Donate
Society and Politics

Inside Russia's Wartime Universities: A Digest

The full-scale invasion of Ukraine has brought significant changes to Russian universities. Yet many of these developments remain largely invisible to international audiences, not least because access to independent Russian-language media is limited by linguistic barriers. Coverage of Russian higher education in Anglophone and other international media also remains scarce. The University Platform believes it is essential to document the state of wartime academia in Russia and make this information accessible to an international audience in order to foster transnational academic solidarity. To this end, we plan to publish an annual analytical digest synthesising the most important research, reporting, and commentary on Russian higher education available in Russian and English.

The first edition examines the transformation of Russian higher education since 2022. It is organised into thematic sections covering institutional transformation, wartime adaptation, resistance, academic freedom, academic labour, and student living conditions. As the digest demonstrates, many of the challenges confronting Russian students and academics are not unique to Russia: authoritarianism, militarism, the rise of the far right, the neoliberal restructuring of universities, and growing academic precarity increasingly threaten higher education systems across the world.

If you find this digest useful, we encourage you to share it with colleagues interested in contemporary developments in Russian higher education.

Institutional Transformations

The full-scale invasion has triggered significant institutional transformations in Russian higher education.
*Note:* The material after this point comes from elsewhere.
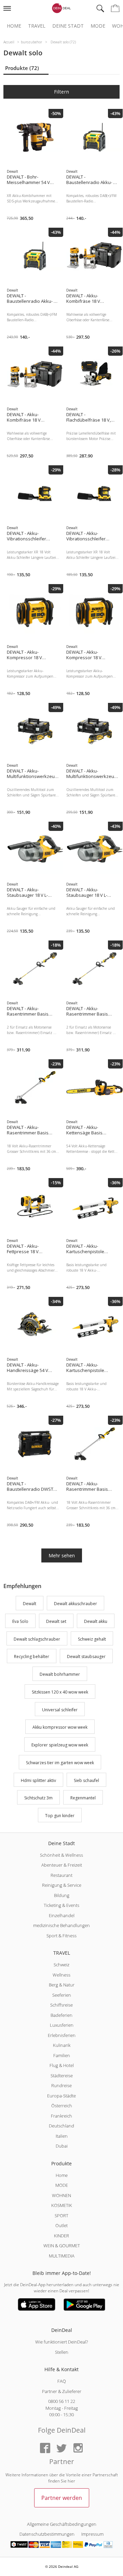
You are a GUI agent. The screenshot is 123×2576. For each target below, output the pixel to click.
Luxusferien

One of the most important trends has been its growing international isolation. Following the introduction of both general and sector-specific sanctions, Russian higher education institutions were excluded from most European programmes for academic cooperation in terms of research and student mobility. Dmitry Dubrovskiy describes this process as the "deglobalisation" of Russian higher education.

In response to its exclusion from the Bologna Process, Russia announced plans to develop its own "distinctive, nationally based" higher education system and proclaimed a strategic reorientation towards the Global South. However, as Svetlana Shenderova, Jeremy Morris, and Giorgio Comai have demonstrated, this reorientation has proved difficult to implement. Despite official declarations of a break with the West, Russian higher education policy has historically treated the Global North as its primary benchmark and reference point.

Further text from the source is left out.